» **ABOUT THIS TASK**: Continue the summary of the knee MRI deep learning study from its last line.

» **PROVIDED PASSAGE**:
- - - - - - -
Purpose of the Study:

  • To develop and validate a deep learning (DL) model for automatic quantification of knee effusion-synovitis volume (ESV) on MRI.
  • To assess the correlation between DL-derived ESV and semiquantitative effusion-synovitis (sqES) scores.
  • To compare the associations of ESV and sqES with MRI features and knee OA symptoms.

Main Methods:

  • A DL model was trained and tested on knee MRIs from the Osteoarthritis Initiative.
  • Segmentation performance was evaluated using Dice coefficients.
  • Spearman correlations and linear models were used to compare ESV and sqES with various scoring systems (WORMS, MOAKS) and clinical outcomes (WOMAC).
  • Main Results:

    • The DL model achieved a mean Dice coefficient of 0.79, indicating good segmentation performance.
- - - - - - -
[Saved entries]
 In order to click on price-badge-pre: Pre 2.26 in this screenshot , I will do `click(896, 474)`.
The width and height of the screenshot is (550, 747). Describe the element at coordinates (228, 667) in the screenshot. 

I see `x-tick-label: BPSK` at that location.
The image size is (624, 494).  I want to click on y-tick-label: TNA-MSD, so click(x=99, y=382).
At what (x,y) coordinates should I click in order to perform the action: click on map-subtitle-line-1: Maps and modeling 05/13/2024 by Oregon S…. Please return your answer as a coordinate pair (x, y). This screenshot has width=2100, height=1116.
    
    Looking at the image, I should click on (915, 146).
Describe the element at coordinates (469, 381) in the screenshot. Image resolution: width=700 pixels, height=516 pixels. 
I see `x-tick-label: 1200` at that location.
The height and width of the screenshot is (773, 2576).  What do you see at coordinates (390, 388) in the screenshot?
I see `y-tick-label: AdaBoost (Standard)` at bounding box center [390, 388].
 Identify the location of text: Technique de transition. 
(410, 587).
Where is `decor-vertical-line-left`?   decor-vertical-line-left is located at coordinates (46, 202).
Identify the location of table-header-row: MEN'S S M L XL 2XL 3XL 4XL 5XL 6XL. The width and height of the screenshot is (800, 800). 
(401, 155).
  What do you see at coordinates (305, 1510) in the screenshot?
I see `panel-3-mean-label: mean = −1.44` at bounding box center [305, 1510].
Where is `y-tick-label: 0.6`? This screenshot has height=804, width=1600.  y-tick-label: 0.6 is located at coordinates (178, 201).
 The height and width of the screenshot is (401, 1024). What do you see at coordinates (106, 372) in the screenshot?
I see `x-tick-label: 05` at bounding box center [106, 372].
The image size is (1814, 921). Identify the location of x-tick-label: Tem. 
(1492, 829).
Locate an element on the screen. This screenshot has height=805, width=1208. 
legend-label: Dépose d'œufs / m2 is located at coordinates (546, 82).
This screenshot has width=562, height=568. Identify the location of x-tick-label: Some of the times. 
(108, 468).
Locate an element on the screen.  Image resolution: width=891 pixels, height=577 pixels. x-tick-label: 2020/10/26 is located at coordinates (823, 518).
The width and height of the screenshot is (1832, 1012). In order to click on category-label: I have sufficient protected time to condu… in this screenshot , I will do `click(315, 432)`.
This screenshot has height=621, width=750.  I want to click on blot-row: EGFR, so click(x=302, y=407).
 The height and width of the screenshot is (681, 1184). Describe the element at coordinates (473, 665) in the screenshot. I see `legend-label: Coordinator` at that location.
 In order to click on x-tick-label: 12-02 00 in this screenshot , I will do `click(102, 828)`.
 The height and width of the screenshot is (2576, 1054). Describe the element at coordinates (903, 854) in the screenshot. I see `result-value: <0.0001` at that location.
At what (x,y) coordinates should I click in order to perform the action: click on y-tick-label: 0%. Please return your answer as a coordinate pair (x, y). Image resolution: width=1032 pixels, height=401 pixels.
- - - - - - -
» **RESULT OF THE EXERCISE**:
    • ESV showed moderate to strong correlations with established semiquantitative scores (WORMS: ρ=0.50, MOAKS: ρ=0.65).
    • DL-derived ESV demonstrated stronger associations with MRI features and knee OA symptoms compared to sqES scores.

    Conclusions:

    • A validated DL model enables automated quantification of knee ESV from MRI.
    • Automated ESV quantification shows promise as a scalable imaging biomarker for OA research.
    • Further validation in independent cohorts is recommended to confirm the clinical utility of this DL model.